Citi_Bike_Analysis.rmd

---
title: "Citi Bike Analysis"
author: "Saurabh Sankhe"
date: "February 8, 2019"
output:
  word_document: default
  html_document: default
  pdf_document: default
---

```{r}
#Loading the dataset
mydata <- read.csv("C:/Users/Saurabh/Desktop/Sem-2 Course Documents/Multivariate Analysis/station_72.csv")

#Printing the names of the variables
names(mydata)

#Printing the head of the dataframe
head(mydata)

#Printing the Summary of the dataset
summary(mydata)

#Printing the total number of rows with na values
sum(rowSums(is.na(mydata)) > 0)
```

We can say from the above results that there are 26 rows with na values.

```{r}
#Printing the head of rows with NA values
head(mydata[rowSums(is.na(mydata)) > 0, ])
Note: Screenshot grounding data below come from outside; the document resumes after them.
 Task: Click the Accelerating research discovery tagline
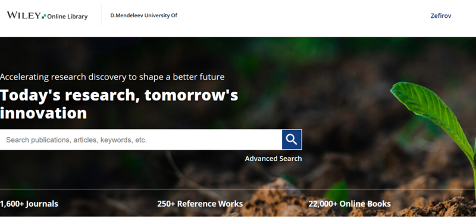tap(112, 77)

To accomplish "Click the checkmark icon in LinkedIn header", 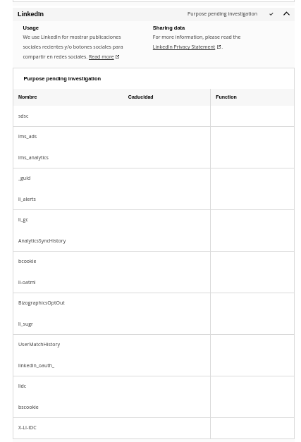I will point(271,14).
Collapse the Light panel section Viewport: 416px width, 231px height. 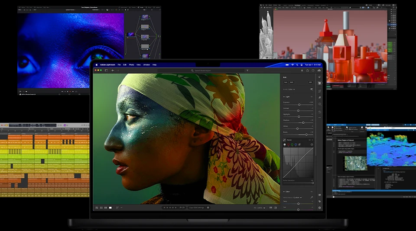tap(284, 96)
#Loading the required libraries
library(mice)
library(ggplot2)

#Checking the pattern for null values
md.pattern(mydata)
```
From the above plot we can say that we have 44 NA values in total and 26 rows has those NA values.
```{r}
# Extracting Date from datetime
library(lubridate)
library(plyr)
mydata$datetime <- mdy_hm(mydata$datetime)
mydata$newdate = as.POSIXct(strptime(mydata$datetime, format="%Y-%m-%d"))
mydata$newdate = as.Date(mydata$newdate, "%m%d%Y")

```

```{r}
#Plotting demand against time
agg_demand=aggregate(demand~newdate,data=mydata,mean)
ggplot(data = agg_demand) +
  aes(x = newdate, y = demand) +
  geom_line(color = "#0c4c8a") +
  theme_minimal()+
  xlab("Time")
```

It can be inferred from the above graph that demand fell in winter i.e from November till March and is high from April till october

```{r}

#Creating new matrix for temperature,humidity,windspeed,visibility
agg_temp = aggregate(temperature~newdate, data=mydata,mean)
agg_humidity=aggregate(humidity~newdate,data=mydata,mean,na.rm=TRUE)
agg_windspeed=aggregate(windspeed~newdate,data=mydata,mean,na.rm=TRUE)
agg_visibility=aggregate(visibility~newdate,data=mydata,mean, na.rm=TRUE)

```

```{r}

#Plotting temperature,humidity,windspeed,visibility against time
ggplot(data = agg_temp) + aes(x = newdate, y = temperature) + geom_line(color = "#0c4c8a") + theme_minimal() + xlab("Time")
ggplot(data = agg_humidity, aes(newdate,humidity)) + geom_line(color = "#0c4c8a") + theme_minimal() + xlab("Time")
ggplot(data = agg_windspeed, aes(newdate,windspeed)) + geom_line(color = "#0c4c8a") + theme_minimal() + xlab("Time")
ggplot(data = agg_visibility, aes(newdate,visibility)) + geom_line(color = "#0c4c8a") + theme_minimal() + xlab("Time")


```
The above charts say that windspeed and humidity are independent of time whereas temperature starts falling from October till March and starts rising from April so we can say that temperature follows same pattern as demand and it will have highest impact on demand.  

```{r}
#Calculating correlation Matrix
library(corrplot)
library(RColorBrewer)
corr_data <- mydata[,-c(1,8)]
corr_data <- corr_data[!is.na(corr_data$demand)&!is.na(corr_data$temperature)&!is.na(corr_data$humidity)&!is.na(corr_data$windspeed)&!is.na(corr_data$visibility)&!is.na(corr_data$condition),]
M <-cor(corr_data[,-6])
corrplot(M, type="upper", order="hclust", col=brewer.pal(n=8, name="RdYlBu"))
```

From the above plot we can say that windspeed and humidity are highly correlated whereas demand i.e the output variable is highly coorelated with temperature,humidity and weakly coorelated with visibility and windspeed.